[TASK TO COMPLETE]
When you reach the line holding "Screen dimensions: 980x513", please begin to restate the lines word for word and continue through the last one in the material, excluding pictures.

PROVIDED ENTRIES: Begin

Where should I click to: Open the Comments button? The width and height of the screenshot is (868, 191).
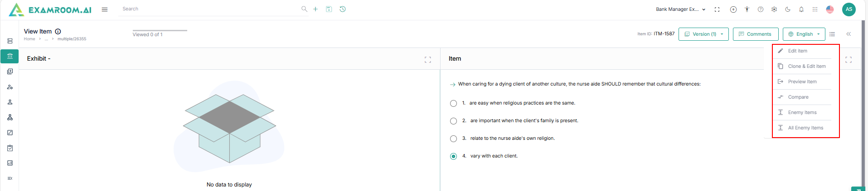coord(755,34)
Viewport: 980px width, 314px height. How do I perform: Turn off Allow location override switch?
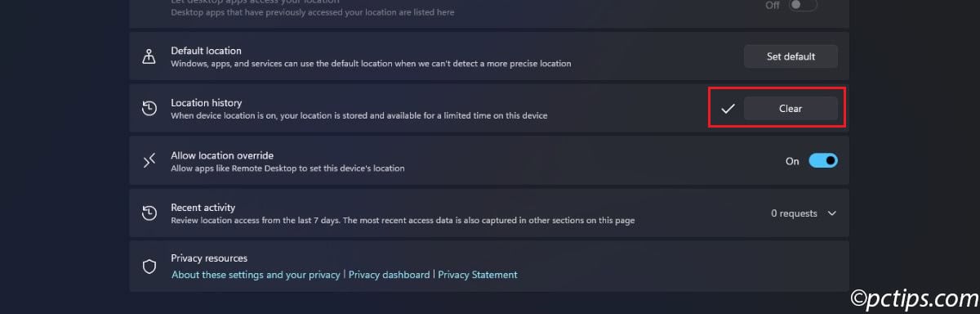[823, 161]
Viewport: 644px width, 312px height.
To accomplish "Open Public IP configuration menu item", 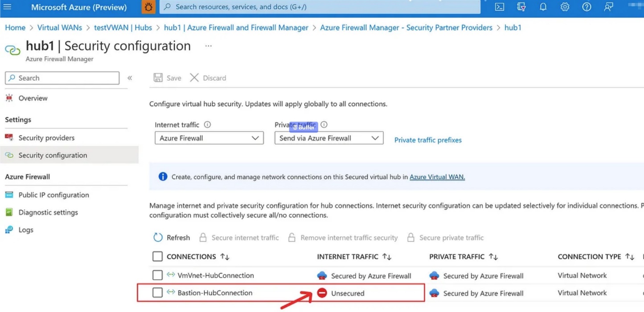I will [x=53, y=195].
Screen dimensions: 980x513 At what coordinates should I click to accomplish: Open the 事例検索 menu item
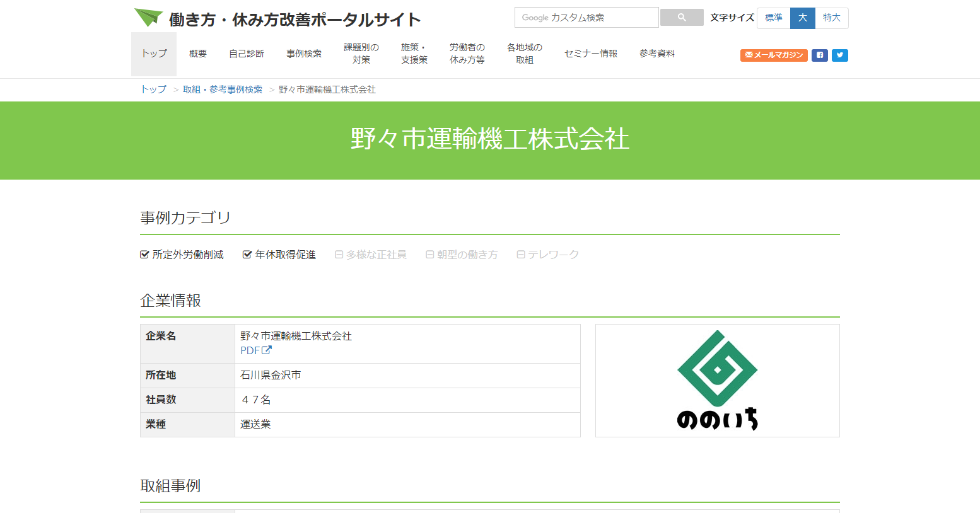point(303,54)
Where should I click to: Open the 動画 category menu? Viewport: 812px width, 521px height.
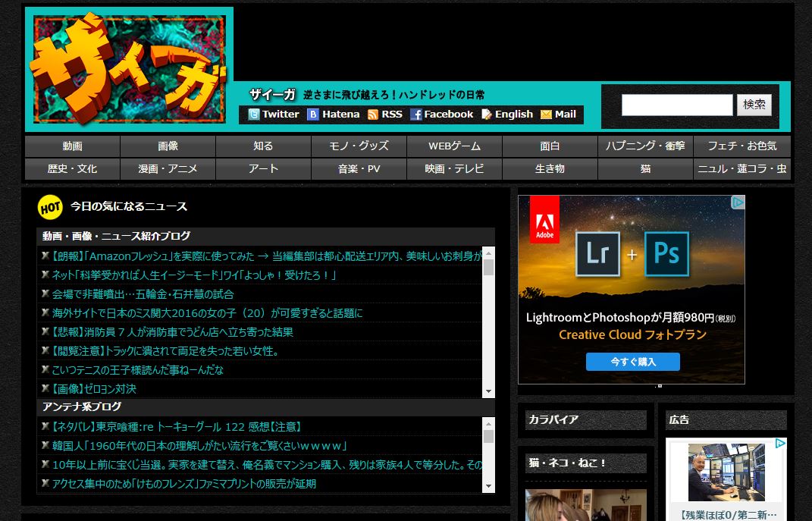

PROVIDED ENTRIES: End

[TASK SOLUTION]
Screen dimensions: 980x513 At what coordinates should I click to accomplish: Open the 事例検索 menu item
point(303,54)
Where should I click to: Open the 動画 category menu? Viewport: 812px width, 521px height.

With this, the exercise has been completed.